- Task to carry out:
From the entries that follow, copy exactly the lines beginning at the line holding "Select the 亚赔 segment" and continuing through the line holding "Viewport: 700px width, 1244px height.".

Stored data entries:

________

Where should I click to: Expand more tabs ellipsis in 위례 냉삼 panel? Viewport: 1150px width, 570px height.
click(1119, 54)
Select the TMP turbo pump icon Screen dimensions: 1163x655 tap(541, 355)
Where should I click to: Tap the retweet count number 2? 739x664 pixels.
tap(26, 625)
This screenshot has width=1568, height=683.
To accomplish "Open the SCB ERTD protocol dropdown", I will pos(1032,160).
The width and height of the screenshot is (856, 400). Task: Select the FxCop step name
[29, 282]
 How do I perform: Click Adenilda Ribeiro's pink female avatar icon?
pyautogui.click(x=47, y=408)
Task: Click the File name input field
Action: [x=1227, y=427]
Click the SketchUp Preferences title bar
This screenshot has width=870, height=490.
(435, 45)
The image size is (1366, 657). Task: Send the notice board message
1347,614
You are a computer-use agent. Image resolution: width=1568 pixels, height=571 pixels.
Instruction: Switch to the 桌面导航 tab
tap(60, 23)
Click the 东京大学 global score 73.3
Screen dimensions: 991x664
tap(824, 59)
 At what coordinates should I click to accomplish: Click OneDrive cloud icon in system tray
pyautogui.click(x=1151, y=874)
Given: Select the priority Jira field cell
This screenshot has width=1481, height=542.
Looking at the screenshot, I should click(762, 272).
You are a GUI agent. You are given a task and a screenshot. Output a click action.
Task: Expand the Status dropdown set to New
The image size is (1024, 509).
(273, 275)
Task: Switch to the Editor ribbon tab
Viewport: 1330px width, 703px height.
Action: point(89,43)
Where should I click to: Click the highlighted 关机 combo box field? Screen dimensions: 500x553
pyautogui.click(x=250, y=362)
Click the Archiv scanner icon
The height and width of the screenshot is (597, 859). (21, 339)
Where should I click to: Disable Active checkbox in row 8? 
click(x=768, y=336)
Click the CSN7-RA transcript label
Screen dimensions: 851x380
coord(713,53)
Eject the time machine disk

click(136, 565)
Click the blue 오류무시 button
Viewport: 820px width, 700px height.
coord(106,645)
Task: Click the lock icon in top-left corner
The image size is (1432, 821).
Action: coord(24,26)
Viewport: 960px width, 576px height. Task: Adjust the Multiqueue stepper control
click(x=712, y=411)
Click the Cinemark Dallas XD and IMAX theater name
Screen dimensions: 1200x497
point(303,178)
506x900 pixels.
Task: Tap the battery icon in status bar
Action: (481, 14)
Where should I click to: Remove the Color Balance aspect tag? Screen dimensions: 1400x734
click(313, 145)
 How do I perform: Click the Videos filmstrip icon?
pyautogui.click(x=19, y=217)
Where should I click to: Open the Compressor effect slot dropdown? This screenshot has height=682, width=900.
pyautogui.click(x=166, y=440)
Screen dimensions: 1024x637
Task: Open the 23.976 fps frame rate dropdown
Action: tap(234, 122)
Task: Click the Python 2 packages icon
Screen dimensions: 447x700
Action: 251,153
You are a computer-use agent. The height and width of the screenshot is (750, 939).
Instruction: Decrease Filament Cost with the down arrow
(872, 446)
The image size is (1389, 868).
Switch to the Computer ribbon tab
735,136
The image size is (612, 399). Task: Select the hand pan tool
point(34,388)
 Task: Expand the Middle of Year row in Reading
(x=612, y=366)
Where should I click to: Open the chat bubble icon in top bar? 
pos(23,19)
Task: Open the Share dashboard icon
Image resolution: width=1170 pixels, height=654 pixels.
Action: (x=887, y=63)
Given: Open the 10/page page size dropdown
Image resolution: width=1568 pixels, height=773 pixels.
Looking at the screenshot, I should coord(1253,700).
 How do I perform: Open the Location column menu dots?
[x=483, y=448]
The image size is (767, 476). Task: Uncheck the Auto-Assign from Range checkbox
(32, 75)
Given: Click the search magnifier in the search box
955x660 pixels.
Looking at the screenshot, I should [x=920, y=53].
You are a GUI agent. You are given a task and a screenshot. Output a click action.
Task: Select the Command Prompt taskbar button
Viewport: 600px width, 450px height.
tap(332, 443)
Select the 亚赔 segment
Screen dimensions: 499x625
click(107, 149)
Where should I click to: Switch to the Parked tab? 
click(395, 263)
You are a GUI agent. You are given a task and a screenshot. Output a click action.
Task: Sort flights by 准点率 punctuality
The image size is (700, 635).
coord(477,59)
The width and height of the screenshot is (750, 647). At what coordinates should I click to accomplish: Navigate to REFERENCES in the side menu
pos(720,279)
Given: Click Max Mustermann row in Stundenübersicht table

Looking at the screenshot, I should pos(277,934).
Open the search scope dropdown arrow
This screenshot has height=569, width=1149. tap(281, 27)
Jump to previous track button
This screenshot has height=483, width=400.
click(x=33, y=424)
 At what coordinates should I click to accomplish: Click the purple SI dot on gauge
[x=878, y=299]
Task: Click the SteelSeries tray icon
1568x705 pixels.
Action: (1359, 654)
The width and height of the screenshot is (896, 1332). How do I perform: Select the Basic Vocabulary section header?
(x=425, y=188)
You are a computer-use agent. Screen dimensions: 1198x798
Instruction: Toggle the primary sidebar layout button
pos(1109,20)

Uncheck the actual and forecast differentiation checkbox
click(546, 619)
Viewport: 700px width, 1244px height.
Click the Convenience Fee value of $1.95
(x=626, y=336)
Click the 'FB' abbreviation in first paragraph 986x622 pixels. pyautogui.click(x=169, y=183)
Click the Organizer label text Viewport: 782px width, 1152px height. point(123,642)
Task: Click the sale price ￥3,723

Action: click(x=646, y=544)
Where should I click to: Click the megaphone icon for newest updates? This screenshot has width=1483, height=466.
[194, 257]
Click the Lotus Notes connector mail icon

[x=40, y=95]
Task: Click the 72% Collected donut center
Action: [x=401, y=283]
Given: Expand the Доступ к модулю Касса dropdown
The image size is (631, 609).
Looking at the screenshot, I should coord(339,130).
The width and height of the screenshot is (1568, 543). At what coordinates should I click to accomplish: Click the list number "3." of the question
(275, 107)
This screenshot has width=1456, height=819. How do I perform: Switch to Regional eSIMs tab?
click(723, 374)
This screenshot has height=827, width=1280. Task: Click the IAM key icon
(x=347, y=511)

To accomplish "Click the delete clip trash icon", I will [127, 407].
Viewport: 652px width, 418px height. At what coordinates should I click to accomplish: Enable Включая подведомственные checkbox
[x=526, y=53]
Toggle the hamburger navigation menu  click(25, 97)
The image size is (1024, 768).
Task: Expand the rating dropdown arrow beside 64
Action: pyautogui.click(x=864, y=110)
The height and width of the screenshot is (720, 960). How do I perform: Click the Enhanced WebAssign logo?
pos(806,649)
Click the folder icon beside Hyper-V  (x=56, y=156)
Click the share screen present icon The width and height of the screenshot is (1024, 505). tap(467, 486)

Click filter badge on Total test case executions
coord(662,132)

________

- Response area:
Select the 亚赔 segment
Screen dimensions: 499x625
click(107, 149)
Where should I click to: Switch to the Parked tab? 
click(395, 263)
You are a GUI agent. You are given a task and a screenshot. Output a click action.
Task: Sort flights by 准点率 punctuality
The image size is (700, 635).
coord(477,59)
The width and height of the screenshot is (750, 647). At what coordinates should I click to accomplish: Navigate to REFERENCES in the side menu
pos(720,279)
Given: Click Max Mustermann row in Stundenübersicht table

Looking at the screenshot, I should pos(277,934).
Open the search scope dropdown arrow
This screenshot has height=569, width=1149. tap(281, 27)
Jump to previous track button
This screenshot has height=483, width=400.
click(x=33, y=424)
 At what coordinates should I click to accomplish: Click the purple SI dot on gauge
[x=878, y=299]
Task: Click the SteelSeries tray icon
1568x705 pixels.
Action: (1359, 654)
The width and height of the screenshot is (896, 1332). How do I perform: Select the Basic Vocabulary section header?
(x=425, y=188)
You are a computer-use agent. Screen dimensions: 1198x798
Instruction: Toggle the primary sidebar layout button
pos(1109,20)

Uncheck the actual and forecast differentiation checkbox
click(546, 619)
Viewport: 700px width, 1244px height.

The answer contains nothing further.